___ Listed records ___
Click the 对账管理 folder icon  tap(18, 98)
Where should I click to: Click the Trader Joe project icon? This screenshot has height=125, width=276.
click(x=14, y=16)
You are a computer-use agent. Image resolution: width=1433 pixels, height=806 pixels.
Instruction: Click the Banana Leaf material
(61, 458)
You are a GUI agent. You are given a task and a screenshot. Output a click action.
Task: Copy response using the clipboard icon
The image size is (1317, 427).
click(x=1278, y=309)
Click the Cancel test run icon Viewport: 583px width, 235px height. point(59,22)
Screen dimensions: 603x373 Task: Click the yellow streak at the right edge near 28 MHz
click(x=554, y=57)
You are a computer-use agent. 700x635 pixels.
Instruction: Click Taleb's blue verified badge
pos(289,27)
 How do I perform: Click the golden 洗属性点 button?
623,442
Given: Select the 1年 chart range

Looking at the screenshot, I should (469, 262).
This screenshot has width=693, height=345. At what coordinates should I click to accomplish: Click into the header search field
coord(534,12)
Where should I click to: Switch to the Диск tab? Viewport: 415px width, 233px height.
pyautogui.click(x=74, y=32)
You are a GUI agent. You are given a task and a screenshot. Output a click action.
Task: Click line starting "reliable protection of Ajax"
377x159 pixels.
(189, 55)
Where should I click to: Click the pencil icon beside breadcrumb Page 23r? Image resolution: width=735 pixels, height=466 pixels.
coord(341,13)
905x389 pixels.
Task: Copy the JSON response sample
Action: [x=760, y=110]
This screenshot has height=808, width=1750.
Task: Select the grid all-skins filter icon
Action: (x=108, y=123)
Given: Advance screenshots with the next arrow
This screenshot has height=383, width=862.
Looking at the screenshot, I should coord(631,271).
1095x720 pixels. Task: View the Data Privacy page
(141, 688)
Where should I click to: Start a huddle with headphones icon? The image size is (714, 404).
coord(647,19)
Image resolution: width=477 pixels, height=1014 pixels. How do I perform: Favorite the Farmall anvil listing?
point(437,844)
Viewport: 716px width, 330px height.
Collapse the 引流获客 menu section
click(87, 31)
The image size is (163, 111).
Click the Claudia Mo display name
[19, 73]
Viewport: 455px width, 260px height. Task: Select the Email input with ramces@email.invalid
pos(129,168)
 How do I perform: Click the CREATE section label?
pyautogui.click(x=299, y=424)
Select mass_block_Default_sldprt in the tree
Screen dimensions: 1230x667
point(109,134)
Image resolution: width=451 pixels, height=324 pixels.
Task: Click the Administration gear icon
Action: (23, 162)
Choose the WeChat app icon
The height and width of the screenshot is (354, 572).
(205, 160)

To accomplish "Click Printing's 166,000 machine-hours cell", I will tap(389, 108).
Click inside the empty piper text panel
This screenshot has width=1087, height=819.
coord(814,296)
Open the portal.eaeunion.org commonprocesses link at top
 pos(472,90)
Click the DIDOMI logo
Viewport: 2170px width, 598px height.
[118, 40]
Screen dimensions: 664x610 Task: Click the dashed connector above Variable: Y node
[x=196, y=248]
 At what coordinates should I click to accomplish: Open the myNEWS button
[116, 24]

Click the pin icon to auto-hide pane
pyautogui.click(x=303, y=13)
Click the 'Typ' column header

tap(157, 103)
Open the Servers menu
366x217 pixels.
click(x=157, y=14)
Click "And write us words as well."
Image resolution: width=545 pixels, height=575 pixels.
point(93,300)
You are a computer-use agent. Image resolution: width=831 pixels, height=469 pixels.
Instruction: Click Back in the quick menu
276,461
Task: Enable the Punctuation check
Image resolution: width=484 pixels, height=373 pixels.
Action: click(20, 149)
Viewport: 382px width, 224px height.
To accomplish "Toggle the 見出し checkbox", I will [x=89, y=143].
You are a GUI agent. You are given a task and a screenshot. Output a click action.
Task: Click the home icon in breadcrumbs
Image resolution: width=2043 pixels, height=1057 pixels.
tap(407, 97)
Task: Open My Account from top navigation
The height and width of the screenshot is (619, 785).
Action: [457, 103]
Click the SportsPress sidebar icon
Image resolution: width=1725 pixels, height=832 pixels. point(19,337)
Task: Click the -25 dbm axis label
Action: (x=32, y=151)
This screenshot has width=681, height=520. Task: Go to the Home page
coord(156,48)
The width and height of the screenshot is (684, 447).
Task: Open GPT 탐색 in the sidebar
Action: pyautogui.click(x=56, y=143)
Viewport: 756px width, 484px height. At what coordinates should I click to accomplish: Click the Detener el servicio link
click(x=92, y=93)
___
What you are asked to do:
Your reply should consist of a single number, the count of lines in the records above that contain the string "computer".

Answer area:
3